| Short task |
Output the lines from the one containing "1000x500 pixels. How" through the end of the entries as a two-column CSV with the headers instruction and coordinates. Write one row per request, with its text and its answer each in a single quoted field, replace line breaks with spaces, and leave out the pictures.

## START Records provided

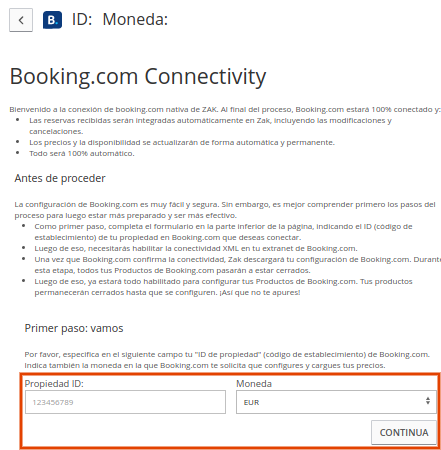Click the Booking.com B. logo icon
441x450 pixels.
(52, 20)
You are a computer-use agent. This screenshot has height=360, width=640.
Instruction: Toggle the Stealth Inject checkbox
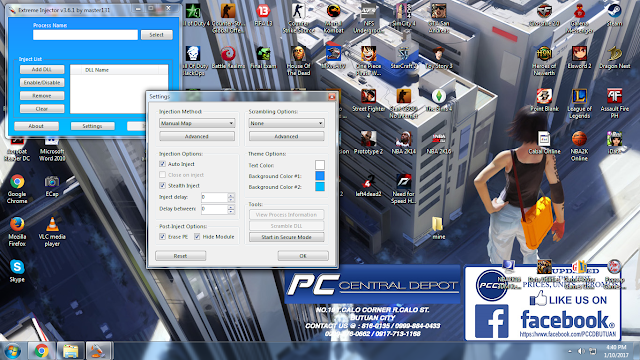162,185
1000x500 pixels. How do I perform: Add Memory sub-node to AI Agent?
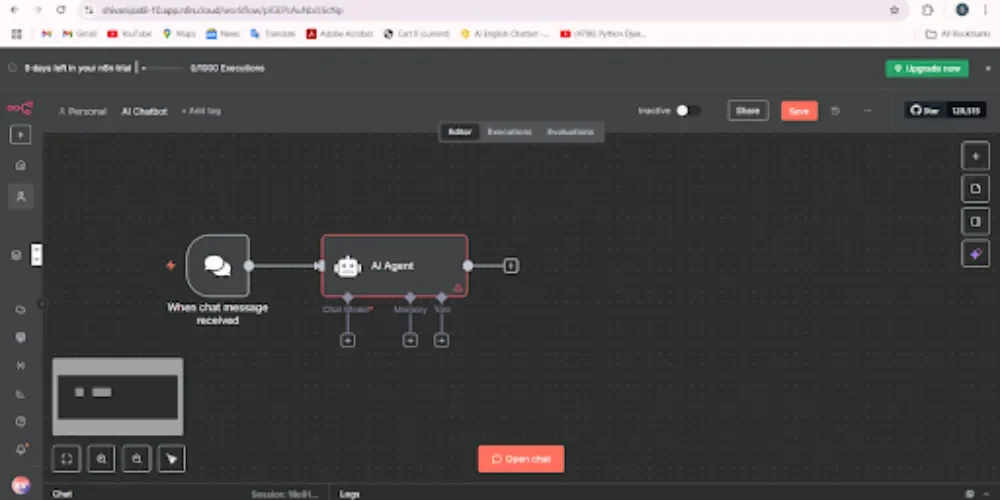pos(410,340)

## END Records provided

| Answer to this exercise |
instruction,coordinates
"1000x500 pixels. How do I perform: Add Memory sub-node to AI Agent?","pos(410,340)"